12 de marzo de 2026

Qué suele incluir un plan de Einarbeitung (y qué falta casi siempre)

El documento de incorporación alemana nombra departamentos y fechas; rara vez dice quién responde cuando el mentor está de baja.

Documentos y un bolígrafo sobre una mesa clara, listos para una revisión

Un plan de Einarbeitung bien impreso da una sensación de orden que el primer martes no confirma. Suele listar rotaciones por departamentos, un curso de prevención y la fecha en la que “conocerá al equipo”. Casi nunca indica quién sustituye al mentor si este está en una feria, ni qué tarea cuenta como hecha cuando nadie la revisa.

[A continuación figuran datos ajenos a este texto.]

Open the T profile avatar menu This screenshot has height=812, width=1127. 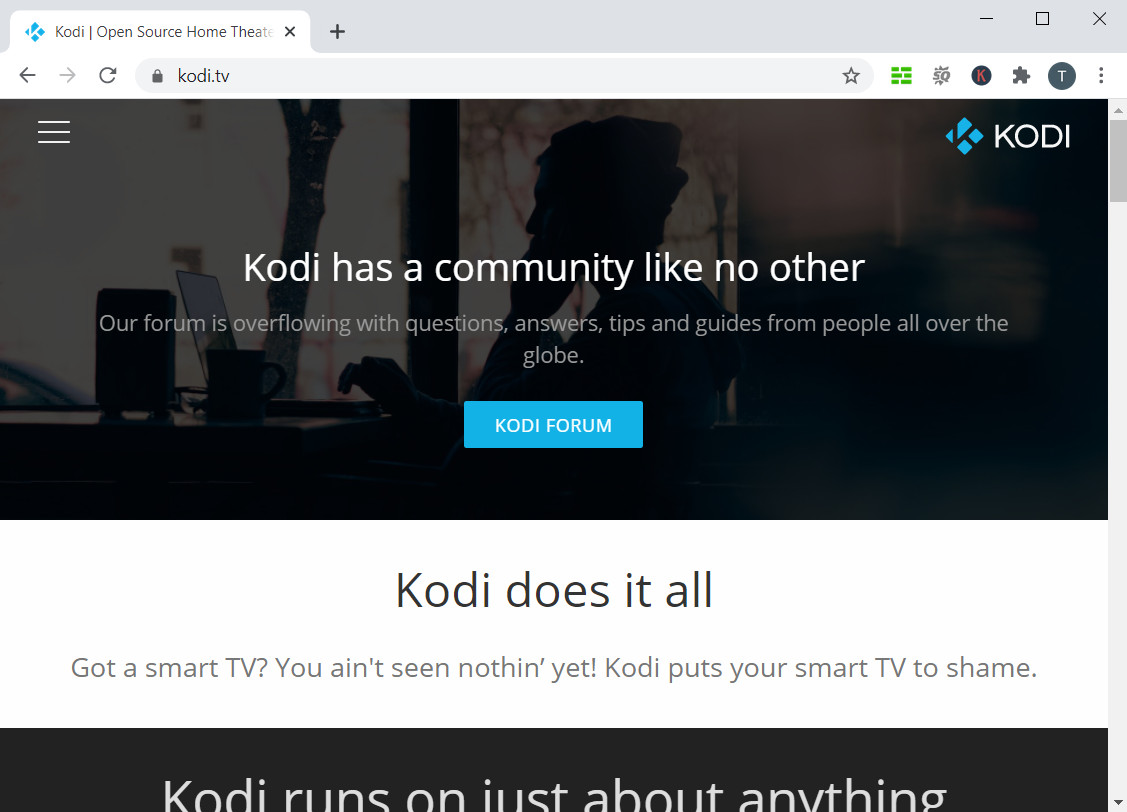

En las consultas vemos tres huecos repetidos. El primero es el criterio de “listo para trabajar solo”: en algunos talleres es una firma en un checklist; en oficinas de Múnich o Stuttgart puede ser, simplemente, que dejen de preguntarle si tiene dudas. El segundo es el acceso real a sistemas: la cuenta de correo llega el día uno, el permiso para el repositorio o para el almacén, el día doce. El tercero es el nombre de la persona que puede autorizar un error pequeño sin convertirlo en un tema de Probezeit.

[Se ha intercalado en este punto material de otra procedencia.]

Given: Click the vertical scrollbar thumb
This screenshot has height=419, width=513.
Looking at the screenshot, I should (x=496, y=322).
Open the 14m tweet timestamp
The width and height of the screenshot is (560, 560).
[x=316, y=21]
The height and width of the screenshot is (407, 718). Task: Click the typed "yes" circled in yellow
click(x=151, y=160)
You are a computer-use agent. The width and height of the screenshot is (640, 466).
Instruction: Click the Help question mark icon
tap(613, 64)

Antes de la reunión de los treinta días conviene anotar, en una hoja, las tareas que ha hecho sin devolución. No para llevar un dossier acusatorio, sino para poder decir: “estas tres las he cerrado; de estas dos no sé si el nivel es suficiente”. Esa frase cambia el tono de una Gespräch que, de otro modo, se llena de generalidades sobre “integración en el equipo”.

Si el plan no existe, se puede reconstruir en una sesión: fechas, interlocutores y una pregunta por semana. No sustituye al onboarding de la empresa; evita que el vacío se convierta en la única narrativa de sus primeras semanas en Alemania.